Hibbard and Smithells (1965) postulated more than 40 years ago that abnormal folate metabolism was responsible for many neural-tube malformations. Decades later, a thermolabile variant of the enzyme 5,10-methylene tetrahydrofolate reductase (MTHFR), which plays a key role in folate metabolism, was shown to be associated with neural-tube defects. This enzyme transfers a methyl group from folic acid to convert homocysteine to methionine. One abnormal form of MTHFR carries a mutation at position 677 of its gene and has reduced enzymatic activity. Folic acid supplementation likely works by overcoming this relative enzyme deficiency. Because some defects develop in fetuses with normal 677 C→T alleles, and because folic acid supplementation does not prevent all cases, other unknown genes or factors are presumed to be involved.
Without folic acid supplementation, the empirical recurrence risk after one affected child is 3 to 4 percent, and after two affected children it is 10 percent.
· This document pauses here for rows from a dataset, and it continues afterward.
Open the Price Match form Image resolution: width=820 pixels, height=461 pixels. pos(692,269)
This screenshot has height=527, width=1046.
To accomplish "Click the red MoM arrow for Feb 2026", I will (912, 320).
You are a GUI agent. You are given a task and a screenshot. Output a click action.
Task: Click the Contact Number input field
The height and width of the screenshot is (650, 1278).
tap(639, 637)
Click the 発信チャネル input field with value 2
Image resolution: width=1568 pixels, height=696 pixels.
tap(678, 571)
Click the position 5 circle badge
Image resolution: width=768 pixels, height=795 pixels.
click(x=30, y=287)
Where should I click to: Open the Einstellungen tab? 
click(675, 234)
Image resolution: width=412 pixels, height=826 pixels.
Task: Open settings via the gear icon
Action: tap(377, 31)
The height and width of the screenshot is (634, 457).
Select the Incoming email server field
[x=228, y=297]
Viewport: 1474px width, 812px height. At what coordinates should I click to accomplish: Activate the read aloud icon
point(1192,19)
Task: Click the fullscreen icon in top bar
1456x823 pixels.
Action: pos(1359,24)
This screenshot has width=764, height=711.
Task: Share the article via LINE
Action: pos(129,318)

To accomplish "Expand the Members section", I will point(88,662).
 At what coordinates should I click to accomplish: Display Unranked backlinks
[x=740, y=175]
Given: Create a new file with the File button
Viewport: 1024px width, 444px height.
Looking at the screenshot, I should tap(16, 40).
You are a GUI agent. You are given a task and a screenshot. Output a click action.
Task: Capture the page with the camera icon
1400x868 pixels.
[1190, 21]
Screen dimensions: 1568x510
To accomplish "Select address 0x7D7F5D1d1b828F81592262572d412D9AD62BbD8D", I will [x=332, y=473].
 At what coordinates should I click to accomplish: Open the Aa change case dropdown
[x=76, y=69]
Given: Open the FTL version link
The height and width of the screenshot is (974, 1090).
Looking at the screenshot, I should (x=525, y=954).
With supplementation, the risk after one affected child decreases by 70 percent to less than 1 percent (Czeizel and Dudas, 1992; MRC Vitamin Study Research Group, 1991).
Importantly, prenatal folic acid supplementation in all women may also significantly decrease the incidence of first occurrences of neural-tube defects. Since 1998, the Food and Drug Administration has required fortification of cereal grain products calculated so that the average woman ingests daily an extra 200 μg of folic acid. In the United States, the incidence of neural-tube defects has decreased by a fourth following folic acid fortification (Centers for Disease Control and Prevention, 2004; De Wals and associates, 2003).